**What to work on:** Wherever the string "using" shows up in the records below, return that line.

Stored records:
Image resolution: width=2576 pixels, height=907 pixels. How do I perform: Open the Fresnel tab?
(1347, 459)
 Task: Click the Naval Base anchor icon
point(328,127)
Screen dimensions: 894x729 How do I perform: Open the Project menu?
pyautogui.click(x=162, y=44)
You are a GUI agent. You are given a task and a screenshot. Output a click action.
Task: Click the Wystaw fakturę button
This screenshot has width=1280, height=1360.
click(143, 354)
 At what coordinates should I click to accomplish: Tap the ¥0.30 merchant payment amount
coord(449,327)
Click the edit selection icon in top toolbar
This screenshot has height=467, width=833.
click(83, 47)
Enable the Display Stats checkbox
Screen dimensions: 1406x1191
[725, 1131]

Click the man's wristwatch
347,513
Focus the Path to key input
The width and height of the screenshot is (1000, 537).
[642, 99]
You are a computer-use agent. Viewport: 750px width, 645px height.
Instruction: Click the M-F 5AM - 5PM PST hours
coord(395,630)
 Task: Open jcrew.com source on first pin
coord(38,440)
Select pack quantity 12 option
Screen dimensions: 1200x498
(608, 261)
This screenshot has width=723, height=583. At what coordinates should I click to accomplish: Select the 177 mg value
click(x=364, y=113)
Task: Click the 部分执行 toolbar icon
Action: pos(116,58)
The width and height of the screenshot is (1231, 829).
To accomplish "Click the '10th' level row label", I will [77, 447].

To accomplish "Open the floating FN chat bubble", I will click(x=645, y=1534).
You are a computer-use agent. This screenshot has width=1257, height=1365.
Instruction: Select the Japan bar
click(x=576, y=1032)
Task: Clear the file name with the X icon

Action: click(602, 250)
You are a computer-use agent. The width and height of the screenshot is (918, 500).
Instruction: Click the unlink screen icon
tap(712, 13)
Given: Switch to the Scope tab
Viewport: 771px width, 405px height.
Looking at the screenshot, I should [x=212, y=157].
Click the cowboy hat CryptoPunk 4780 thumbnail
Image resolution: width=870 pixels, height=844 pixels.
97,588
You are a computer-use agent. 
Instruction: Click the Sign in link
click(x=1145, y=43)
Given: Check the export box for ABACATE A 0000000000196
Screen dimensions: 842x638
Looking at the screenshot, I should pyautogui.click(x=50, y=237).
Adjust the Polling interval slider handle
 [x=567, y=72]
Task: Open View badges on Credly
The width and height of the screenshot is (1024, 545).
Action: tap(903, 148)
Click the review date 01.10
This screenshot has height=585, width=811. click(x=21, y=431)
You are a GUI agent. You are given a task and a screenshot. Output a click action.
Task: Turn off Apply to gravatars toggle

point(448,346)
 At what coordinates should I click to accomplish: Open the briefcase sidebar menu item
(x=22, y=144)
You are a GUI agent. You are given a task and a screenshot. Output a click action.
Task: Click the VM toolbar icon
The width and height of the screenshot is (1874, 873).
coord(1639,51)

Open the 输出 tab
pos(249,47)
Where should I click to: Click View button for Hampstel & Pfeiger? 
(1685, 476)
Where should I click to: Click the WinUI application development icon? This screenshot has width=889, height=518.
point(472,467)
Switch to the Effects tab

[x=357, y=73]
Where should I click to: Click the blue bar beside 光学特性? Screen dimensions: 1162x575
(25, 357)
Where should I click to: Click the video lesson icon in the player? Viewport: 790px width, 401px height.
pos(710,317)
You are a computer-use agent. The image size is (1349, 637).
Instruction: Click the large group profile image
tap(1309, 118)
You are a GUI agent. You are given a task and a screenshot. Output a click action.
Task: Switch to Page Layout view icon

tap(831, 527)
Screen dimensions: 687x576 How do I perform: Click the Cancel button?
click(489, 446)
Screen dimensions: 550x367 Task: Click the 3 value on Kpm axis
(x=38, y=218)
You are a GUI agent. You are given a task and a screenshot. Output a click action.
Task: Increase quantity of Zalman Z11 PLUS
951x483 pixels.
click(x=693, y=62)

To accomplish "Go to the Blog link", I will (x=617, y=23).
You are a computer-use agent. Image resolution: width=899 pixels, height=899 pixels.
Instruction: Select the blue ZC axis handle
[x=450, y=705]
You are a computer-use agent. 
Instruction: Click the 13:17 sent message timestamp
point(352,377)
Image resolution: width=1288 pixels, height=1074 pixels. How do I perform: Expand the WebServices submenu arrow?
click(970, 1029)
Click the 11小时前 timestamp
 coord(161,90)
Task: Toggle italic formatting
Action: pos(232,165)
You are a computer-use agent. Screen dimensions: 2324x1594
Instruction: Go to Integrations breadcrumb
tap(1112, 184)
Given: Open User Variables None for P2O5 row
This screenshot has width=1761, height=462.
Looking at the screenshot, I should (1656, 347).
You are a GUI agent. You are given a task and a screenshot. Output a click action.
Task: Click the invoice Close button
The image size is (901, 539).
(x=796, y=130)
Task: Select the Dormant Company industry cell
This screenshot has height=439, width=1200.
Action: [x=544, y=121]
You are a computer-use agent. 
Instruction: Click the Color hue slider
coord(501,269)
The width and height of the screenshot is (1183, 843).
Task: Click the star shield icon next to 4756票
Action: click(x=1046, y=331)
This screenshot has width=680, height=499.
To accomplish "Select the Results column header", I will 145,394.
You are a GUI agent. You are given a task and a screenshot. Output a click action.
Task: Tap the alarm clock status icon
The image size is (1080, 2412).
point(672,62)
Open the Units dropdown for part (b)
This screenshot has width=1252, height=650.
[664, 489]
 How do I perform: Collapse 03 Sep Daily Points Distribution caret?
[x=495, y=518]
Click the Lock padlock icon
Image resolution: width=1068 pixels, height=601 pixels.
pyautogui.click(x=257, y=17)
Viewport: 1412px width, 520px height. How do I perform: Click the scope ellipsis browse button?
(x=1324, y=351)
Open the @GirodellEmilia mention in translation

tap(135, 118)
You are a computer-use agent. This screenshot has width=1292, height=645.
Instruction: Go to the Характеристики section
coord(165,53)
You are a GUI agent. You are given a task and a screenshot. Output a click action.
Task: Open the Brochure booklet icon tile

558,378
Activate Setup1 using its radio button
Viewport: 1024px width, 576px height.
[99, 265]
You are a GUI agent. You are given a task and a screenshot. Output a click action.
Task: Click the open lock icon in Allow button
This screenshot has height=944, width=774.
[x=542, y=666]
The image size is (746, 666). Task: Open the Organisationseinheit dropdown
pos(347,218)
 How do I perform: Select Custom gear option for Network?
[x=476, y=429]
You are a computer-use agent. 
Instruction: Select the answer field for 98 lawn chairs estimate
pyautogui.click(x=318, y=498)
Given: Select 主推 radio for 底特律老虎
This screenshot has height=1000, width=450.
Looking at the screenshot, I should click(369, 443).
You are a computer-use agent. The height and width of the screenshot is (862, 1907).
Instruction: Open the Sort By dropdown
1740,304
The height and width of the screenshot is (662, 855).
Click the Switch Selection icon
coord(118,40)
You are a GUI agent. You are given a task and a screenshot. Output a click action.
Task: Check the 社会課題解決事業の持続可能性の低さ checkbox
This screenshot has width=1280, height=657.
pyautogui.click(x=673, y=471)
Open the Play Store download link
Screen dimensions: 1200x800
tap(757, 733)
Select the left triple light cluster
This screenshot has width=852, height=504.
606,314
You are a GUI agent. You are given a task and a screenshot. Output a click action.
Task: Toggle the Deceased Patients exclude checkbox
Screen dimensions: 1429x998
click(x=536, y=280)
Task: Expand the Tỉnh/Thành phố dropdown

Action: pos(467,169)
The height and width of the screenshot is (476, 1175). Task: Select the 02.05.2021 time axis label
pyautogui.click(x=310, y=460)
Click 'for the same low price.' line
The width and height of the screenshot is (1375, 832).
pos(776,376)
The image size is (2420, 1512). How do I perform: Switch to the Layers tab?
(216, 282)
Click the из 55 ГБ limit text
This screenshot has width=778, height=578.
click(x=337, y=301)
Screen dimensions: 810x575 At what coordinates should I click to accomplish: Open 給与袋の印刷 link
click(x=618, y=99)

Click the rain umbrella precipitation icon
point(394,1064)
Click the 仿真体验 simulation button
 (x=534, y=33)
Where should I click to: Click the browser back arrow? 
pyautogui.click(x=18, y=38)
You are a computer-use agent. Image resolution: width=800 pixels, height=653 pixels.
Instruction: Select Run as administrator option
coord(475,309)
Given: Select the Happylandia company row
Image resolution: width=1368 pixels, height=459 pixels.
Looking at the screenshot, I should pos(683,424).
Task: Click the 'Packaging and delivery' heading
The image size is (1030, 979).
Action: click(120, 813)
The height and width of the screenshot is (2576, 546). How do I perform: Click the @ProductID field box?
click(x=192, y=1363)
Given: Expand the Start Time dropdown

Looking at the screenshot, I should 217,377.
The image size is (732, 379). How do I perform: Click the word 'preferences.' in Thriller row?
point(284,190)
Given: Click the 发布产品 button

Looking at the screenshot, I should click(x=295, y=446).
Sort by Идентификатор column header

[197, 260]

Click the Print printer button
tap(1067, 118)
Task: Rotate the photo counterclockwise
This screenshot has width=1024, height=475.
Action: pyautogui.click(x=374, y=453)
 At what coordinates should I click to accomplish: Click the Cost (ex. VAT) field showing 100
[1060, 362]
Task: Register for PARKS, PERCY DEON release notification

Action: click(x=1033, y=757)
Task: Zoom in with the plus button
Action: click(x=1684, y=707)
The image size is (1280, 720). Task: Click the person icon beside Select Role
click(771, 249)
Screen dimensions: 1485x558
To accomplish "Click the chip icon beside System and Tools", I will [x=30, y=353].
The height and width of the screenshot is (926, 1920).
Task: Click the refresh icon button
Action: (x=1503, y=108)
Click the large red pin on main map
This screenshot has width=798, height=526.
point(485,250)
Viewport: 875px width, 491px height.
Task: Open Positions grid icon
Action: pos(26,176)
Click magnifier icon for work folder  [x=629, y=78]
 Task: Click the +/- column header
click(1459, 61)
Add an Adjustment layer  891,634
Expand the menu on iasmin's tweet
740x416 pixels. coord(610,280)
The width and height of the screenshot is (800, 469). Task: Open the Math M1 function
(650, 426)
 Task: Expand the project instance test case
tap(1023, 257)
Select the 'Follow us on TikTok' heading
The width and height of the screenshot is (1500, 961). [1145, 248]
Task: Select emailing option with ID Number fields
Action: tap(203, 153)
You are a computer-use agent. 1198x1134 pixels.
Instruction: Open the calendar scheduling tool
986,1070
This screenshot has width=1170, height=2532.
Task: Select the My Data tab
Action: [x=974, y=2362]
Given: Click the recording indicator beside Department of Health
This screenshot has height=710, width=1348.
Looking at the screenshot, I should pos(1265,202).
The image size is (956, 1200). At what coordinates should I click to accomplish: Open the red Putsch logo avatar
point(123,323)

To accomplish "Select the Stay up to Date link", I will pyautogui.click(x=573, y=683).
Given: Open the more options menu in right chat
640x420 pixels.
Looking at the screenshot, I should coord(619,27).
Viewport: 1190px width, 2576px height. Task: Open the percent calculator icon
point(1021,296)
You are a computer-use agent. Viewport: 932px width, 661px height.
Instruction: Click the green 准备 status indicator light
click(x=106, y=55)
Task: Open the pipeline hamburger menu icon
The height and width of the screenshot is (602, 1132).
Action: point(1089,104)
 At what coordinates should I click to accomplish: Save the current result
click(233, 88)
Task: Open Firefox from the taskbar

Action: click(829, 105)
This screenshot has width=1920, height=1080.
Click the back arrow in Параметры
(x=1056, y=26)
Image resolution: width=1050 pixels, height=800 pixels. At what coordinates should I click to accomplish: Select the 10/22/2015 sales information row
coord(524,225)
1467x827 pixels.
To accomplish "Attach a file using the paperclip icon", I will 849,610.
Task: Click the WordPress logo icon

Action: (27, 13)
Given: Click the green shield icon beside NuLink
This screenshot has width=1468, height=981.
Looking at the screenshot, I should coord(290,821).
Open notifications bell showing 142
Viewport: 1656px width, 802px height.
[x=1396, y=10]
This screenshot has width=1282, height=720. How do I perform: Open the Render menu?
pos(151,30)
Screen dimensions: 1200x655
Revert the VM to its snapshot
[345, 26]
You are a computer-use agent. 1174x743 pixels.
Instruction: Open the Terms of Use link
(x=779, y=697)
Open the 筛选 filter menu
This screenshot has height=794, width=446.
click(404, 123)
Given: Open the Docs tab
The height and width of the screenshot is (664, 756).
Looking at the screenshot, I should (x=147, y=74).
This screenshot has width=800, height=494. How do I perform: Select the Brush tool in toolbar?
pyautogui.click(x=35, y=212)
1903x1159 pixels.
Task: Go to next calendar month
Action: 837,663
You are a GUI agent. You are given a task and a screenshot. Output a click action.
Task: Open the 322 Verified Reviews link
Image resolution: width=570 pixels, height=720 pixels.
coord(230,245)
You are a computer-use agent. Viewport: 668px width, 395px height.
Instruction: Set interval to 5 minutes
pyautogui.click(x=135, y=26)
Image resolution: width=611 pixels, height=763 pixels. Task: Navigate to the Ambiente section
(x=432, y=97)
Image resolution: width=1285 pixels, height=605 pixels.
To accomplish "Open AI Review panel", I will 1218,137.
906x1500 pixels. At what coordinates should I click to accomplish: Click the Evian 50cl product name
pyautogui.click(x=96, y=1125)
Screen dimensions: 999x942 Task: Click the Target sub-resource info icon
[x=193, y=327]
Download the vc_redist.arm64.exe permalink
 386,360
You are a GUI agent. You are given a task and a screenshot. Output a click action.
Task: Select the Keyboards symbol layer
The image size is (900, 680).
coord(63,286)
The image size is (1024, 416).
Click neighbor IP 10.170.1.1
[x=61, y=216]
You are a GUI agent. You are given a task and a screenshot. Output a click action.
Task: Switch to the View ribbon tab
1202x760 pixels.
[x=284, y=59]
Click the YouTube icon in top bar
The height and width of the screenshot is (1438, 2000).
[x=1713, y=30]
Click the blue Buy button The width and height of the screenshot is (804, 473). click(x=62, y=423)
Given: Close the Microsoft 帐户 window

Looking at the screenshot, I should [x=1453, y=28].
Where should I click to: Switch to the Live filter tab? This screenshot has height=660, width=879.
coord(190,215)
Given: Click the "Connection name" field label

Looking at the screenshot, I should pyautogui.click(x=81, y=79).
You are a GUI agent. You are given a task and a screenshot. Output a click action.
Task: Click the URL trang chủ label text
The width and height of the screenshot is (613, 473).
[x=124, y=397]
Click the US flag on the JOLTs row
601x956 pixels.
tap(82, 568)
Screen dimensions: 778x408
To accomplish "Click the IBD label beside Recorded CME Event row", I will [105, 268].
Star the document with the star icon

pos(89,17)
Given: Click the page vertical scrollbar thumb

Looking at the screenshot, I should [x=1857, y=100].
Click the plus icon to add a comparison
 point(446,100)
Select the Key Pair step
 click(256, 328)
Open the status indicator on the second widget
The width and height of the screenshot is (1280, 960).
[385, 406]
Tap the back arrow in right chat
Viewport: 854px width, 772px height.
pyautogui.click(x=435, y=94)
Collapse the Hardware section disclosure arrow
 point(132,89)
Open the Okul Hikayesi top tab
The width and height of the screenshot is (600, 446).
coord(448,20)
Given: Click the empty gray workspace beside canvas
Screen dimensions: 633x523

**Response area:**
Activate Setup1 using its radio button
To accomplish "Attach a file using the paperclip icon", I will 849,610.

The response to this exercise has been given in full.